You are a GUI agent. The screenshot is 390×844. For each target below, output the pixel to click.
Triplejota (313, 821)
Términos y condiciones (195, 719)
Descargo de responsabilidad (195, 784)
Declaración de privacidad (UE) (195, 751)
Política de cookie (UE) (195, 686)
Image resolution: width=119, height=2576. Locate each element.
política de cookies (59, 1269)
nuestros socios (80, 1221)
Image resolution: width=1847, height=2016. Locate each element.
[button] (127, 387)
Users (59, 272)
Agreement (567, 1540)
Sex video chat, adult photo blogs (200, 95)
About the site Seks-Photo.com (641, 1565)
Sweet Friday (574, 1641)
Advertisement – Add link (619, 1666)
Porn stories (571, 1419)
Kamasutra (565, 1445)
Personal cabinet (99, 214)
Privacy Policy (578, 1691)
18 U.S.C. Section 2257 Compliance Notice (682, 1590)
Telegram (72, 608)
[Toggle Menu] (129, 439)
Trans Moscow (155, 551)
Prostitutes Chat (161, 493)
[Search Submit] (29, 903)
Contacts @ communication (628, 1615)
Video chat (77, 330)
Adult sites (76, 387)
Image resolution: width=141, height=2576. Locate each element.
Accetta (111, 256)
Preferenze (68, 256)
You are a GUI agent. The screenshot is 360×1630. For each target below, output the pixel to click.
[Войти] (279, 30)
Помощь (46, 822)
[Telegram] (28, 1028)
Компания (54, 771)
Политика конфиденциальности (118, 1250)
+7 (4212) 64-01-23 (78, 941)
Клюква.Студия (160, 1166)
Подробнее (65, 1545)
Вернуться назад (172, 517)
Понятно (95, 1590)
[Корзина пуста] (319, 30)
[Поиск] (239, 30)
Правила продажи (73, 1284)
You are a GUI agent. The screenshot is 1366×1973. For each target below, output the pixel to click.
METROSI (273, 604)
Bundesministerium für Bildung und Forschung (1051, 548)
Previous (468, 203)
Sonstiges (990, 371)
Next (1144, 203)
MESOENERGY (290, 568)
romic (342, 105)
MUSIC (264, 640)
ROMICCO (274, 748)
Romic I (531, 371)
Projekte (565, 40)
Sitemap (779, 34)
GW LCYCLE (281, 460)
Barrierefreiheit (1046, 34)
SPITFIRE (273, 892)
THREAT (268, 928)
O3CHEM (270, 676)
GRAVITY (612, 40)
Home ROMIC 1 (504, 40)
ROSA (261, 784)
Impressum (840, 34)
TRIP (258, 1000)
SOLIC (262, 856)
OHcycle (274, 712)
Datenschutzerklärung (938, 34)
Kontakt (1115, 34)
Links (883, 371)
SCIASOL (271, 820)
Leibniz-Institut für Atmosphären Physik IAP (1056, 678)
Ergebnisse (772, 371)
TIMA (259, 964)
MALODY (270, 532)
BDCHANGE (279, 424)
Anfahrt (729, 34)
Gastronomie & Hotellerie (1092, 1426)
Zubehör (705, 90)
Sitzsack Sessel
---*---
▸ **Task directions**: Give back the listing exactly.

▸ **Your solution**:
You are a GUI agent. The screenshot is 390×844. For each target below, output the pixel to click.
Triplejota (313, 821)
Términos y condiciones (195, 719)
Descargo de responsabilidad (195, 784)
Declaración de privacidad (UE) (195, 751)
Política de cookie (UE) (195, 686)
Image resolution: width=119, height=2576. Locate each element.
política de cookies (59, 1269)
nuestros socios (80, 1221)
Image resolution: width=1847, height=2016. Locate each element.
[button] (127, 387)
Users (59, 272)
Agreement (567, 1540)
Sex video chat, adult photo blogs (200, 95)
About the site Seks-Photo.com (641, 1565)
Sweet Friday (574, 1641)
Advertisement – Add link (619, 1666)
Porn stories (571, 1419)
Kamasutra (565, 1445)
Personal cabinet (99, 214)
Privacy Policy (578, 1691)
18 U.S.C. Section 2257 Compliance Notice (682, 1590)
Telegram (72, 608)
[Toggle Menu] (129, 439)
Trans Moscow (155, 551)
Prostitutes Chat (161, 493)
[Search Submit] (29, 903)
Contacts @ communication (628, 1615)
Video chat (77, 330)
Adult sites (76, 387)
Image resolution: width=141, height=2576. Locate each element.
Accetta (111, 256)
Preferenze (68, 256)
You are a GUI agent. The screenshot is 360×1630. For each target below, output the pixel to click.
[Войти] (279, 30)
Помощь (46, 822)
[Telegram] (28, 1028)
Компания (54, 771)
Политика конфиденциальности (118, 1250)
+7 (4212) 64-01-23 (78, 941)
Клюква.Студия (160, 1166)
Подробнее (65, 1545)
Вернуться назад (172, 517)
Понятно (95, 1590)
[Корзина пуста] (319, 30)
[Поиск] (239, 30)
Правила продажи (73, 1284)
You are a GUI agent. The screenshot is 1366×1973. For each target below, output the pixel to click.
METROSI (273, 604)
Bundesministerium für Bildung und Forschung (1051, 548)
Previous (468, 203)
Sonstiges (990, 371)
Next (1144, 203)
MESOENERGY (290, 568)
romic (342, 105)
MUSIC (264, 640)
ROMICCO (274, 748)
Romic I (531, 371)
Projekte (565, 40)
Sitemap (779, 34)
GW LCYCLE (281, 460)
Barrierefreiheit (1046, 34)
SPITFIRE (273, 892)
THREAT (268, 928)
O3CHEM (270, 676)
GRAVITY (612, 40)
Home ROMIC 1 (504, 40)
ROSA (261, 784)
Impressum (840, 34)
TRIP (258, 1000)
SOLIC (262, 856)
OHcycle (274, 712)
Datenschutzerklärung (938, 34)
Kontakt (1115, 34)
Links (883, 371)
SCIASOL (271, 820)
Leibniz-Institut für Atmosphären Physik IAP (1056, 678)
Ergebnisse (772, 371)
TIMA (259, 964)
MALODY (270, 532)
BDCHANGE (279, 424)
Anfahrt (729, 34)
Gastronomie & Hotellerie (1092, 1426)
Zubehör (705, 90)
Sitzsack Sessel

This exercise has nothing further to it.